Spain has put all private hospitals under government control indefinitely as the number of coronavirus cases surge in the country.

  • The Spanish government has nationalized all private hospitals and healthcare providers as the country suffers a surge in coronavirus cases.
  • The Spanish government has also declared a state of emergency and mobilized the military.
  • Spain is now one of the worst-affected countries outside China and second to only Italy in Europe.
  • Visit Business Insider's homepage for more stories.

The Spanish government has nationalized all of its hospitals and healthcare providers in the country in its latest move to combat the spread of the coronavirus.

The Ministry of Health in Prime Minister Pedro Sánchez's administration on Monday announced it would put all of Spain's private health providers and their facilities into public control as the spread of COVID-19 continues to grip the country.

The step was announced by Salvador Illa, Spain's health minister, The Guardian reported.

Illa also said fourth-year medical students in Spain would be asked to help the country's health service, Politico reported, while companies capable of producing medical equipment should get in touch with the government.

Spain is one of the worst-affected countries outside China, and its government has taken a number of extraordinary steps in an attempt to combat the spread of the coronavirus.

The government last week declared a state of national emergency, closing schools and public spaces and telling citizens they can leave the house only to go to work and buy essentials like food and medicine.

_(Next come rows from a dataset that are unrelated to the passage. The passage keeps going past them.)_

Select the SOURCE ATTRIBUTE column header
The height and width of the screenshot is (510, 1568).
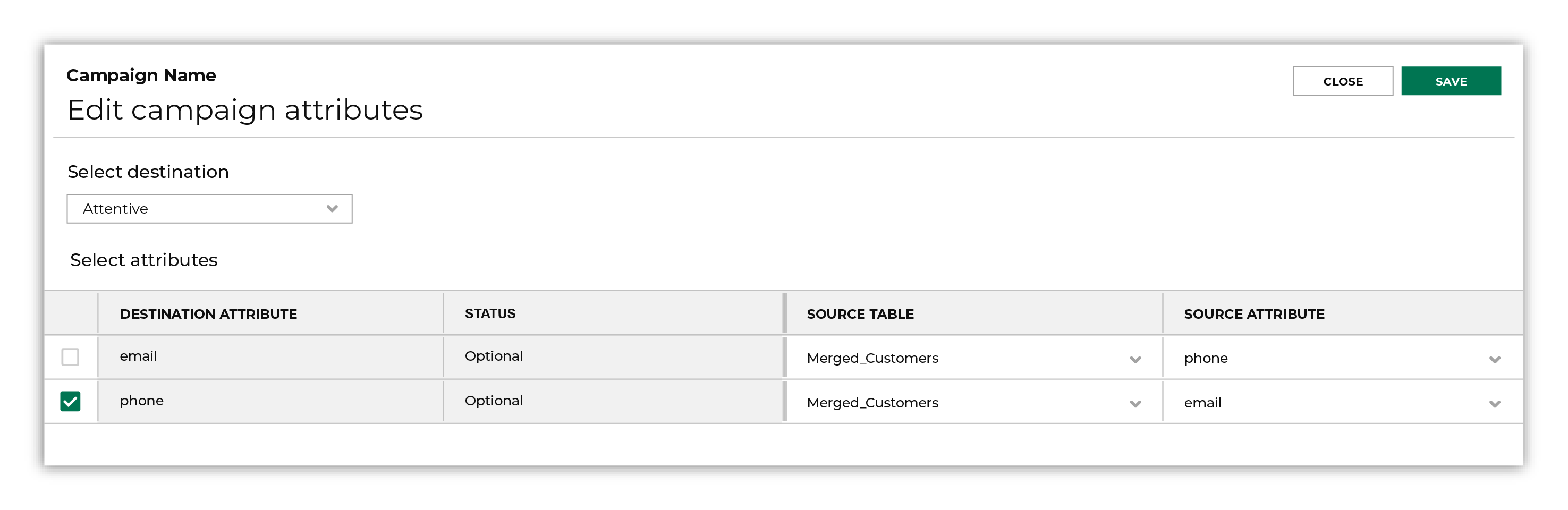(1254, 314)
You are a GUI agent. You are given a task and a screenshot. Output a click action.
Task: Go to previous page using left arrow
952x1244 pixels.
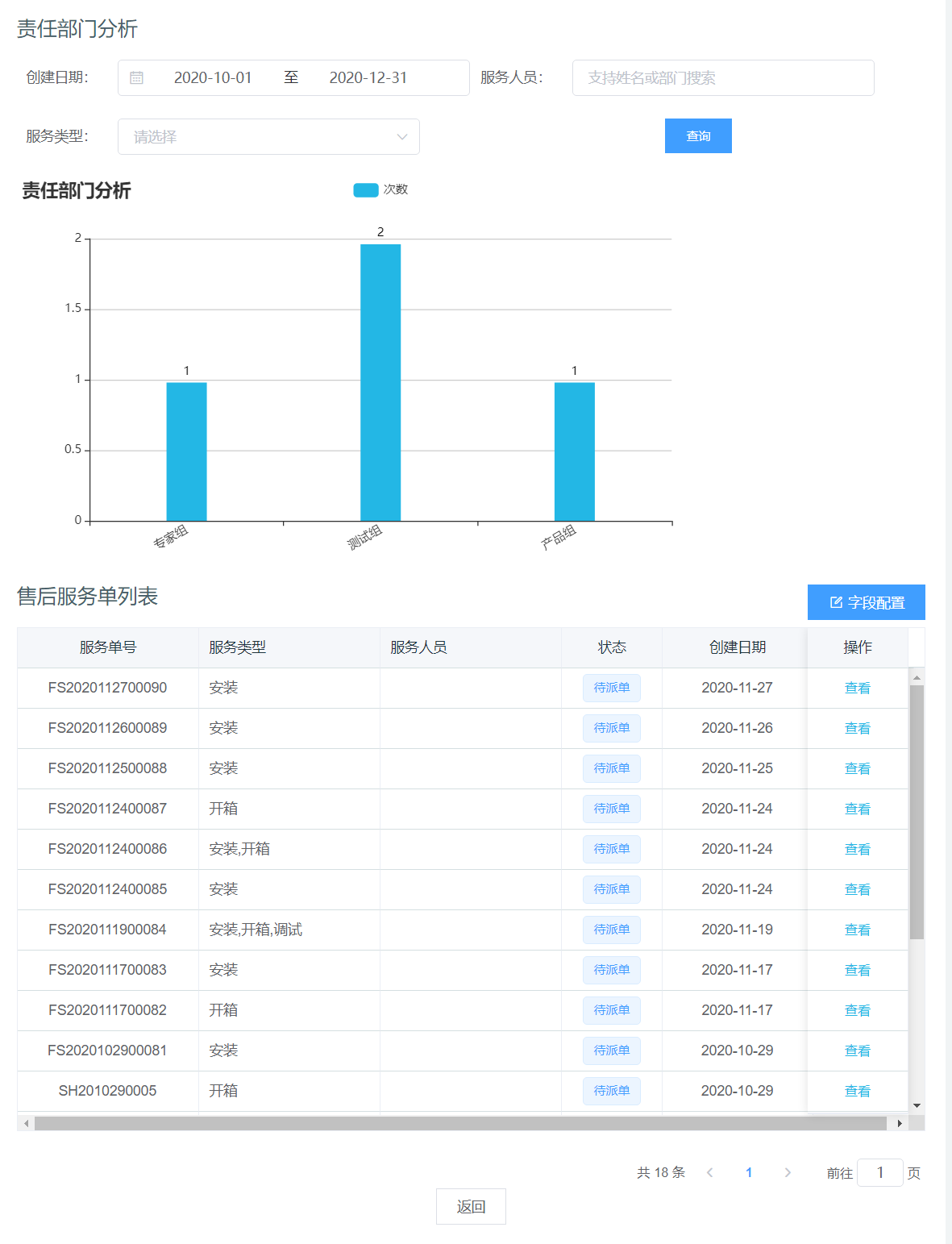[710, 1172]
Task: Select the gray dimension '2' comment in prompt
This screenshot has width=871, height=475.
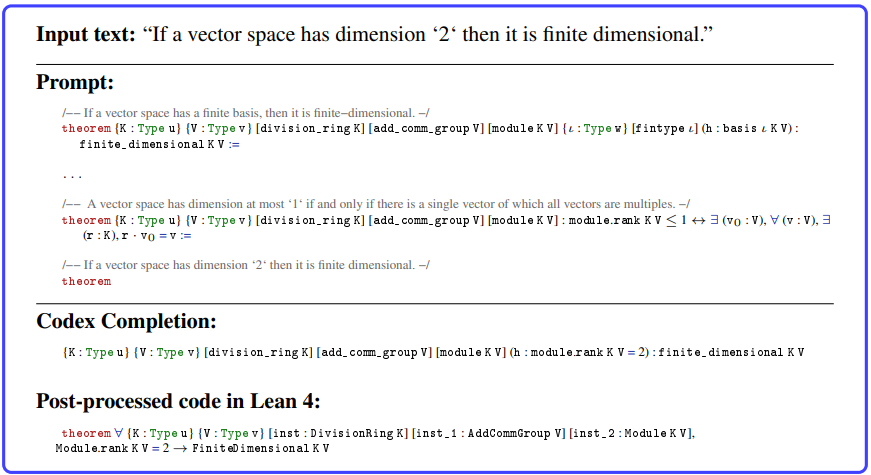Action: (x=246, y=265)
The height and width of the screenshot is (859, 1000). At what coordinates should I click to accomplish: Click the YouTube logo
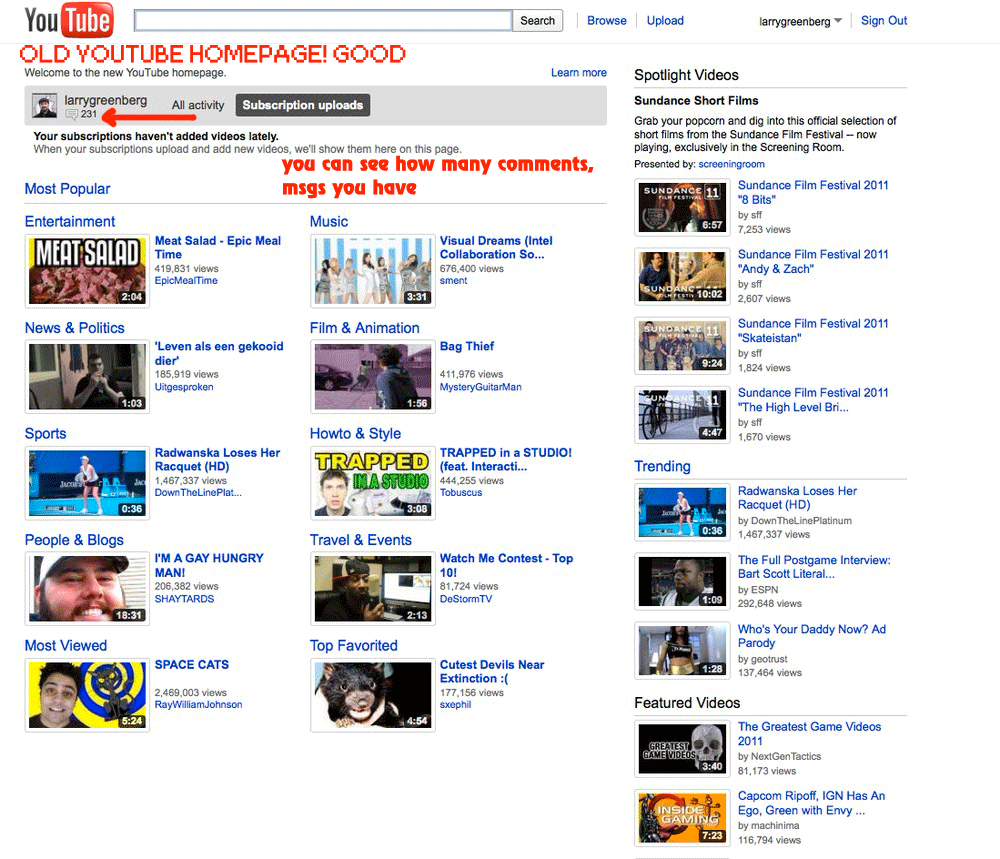point(68,20)
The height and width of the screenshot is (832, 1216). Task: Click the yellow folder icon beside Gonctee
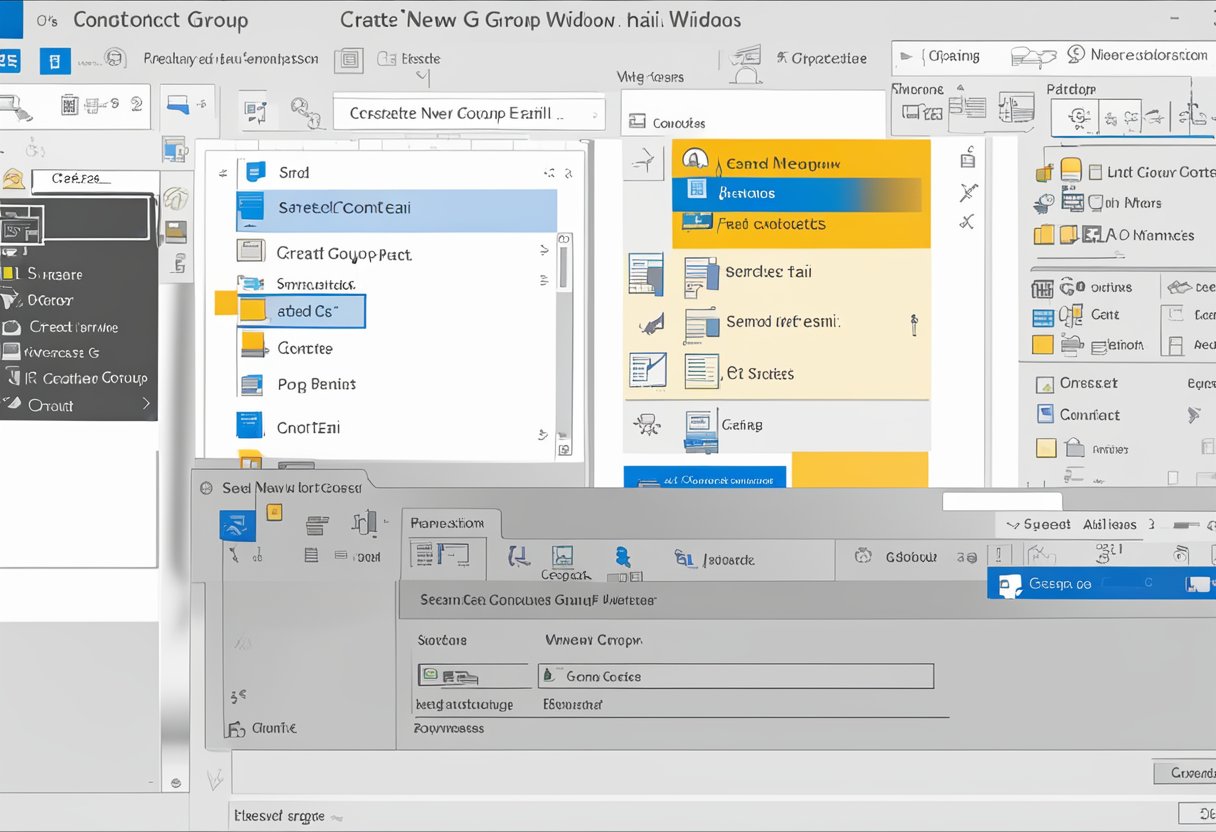pyautogui.click(x=254, y=346)
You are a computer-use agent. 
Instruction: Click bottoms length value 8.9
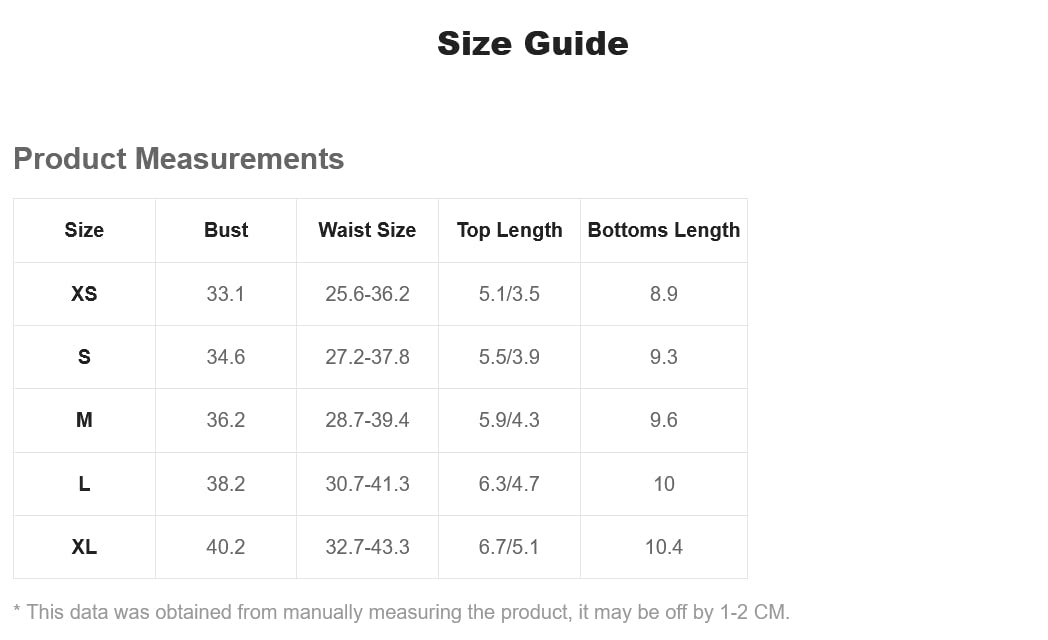click(x=664, y=294)
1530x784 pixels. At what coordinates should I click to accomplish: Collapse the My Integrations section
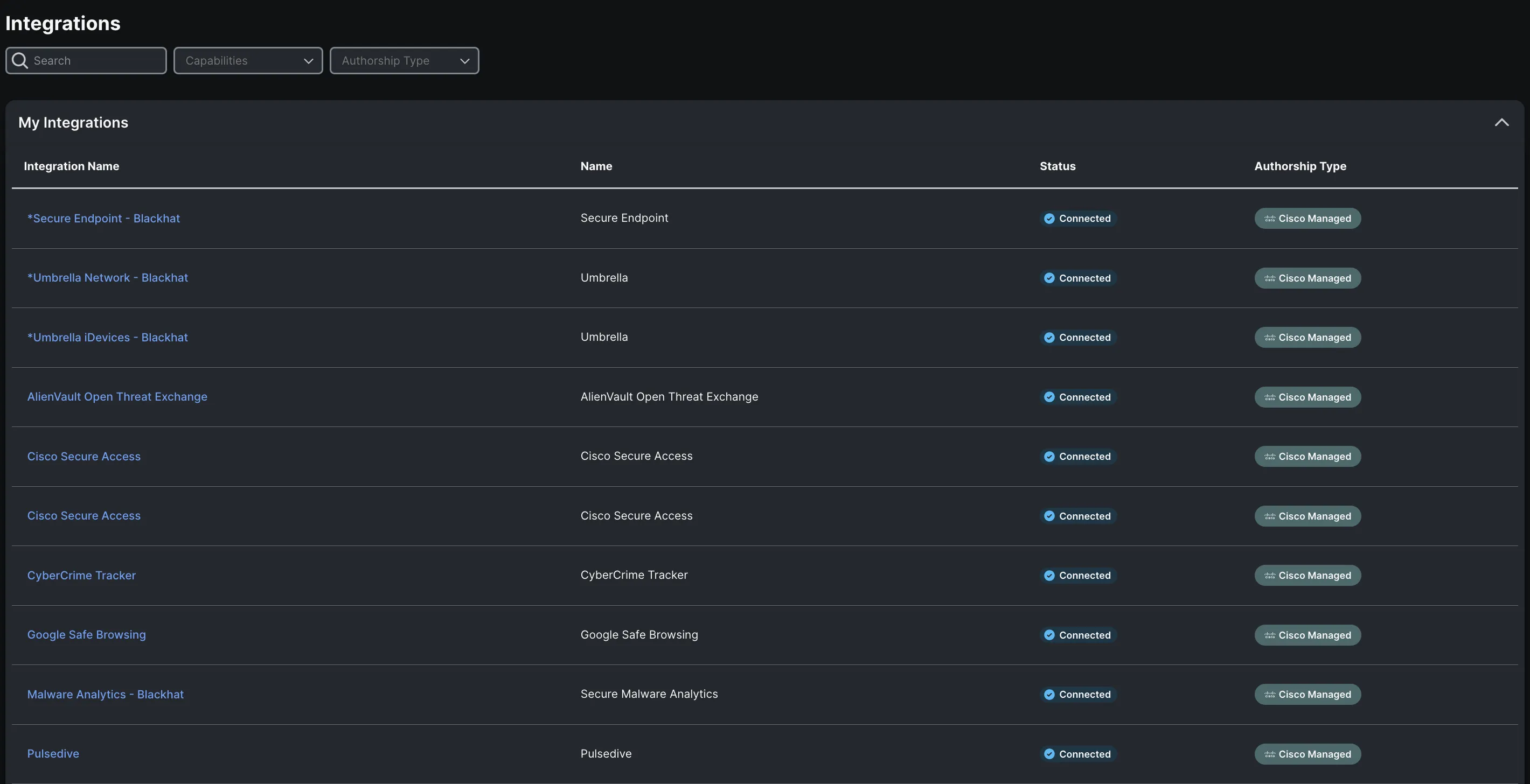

"The government of Spain will protect all its citizens and will guarantee the right life conditions to slow the pandemic with as little inconvenience as possible," Sánchez said.

Madrid has also closed restaurants, bars, and shops — except for supermarkets and pharmacies. Authorities are using drones to monitor the movements of its citizens.

There were 9,191 confirmed cases of the virus in Spain as of Monday, with 309 deaths linked to it.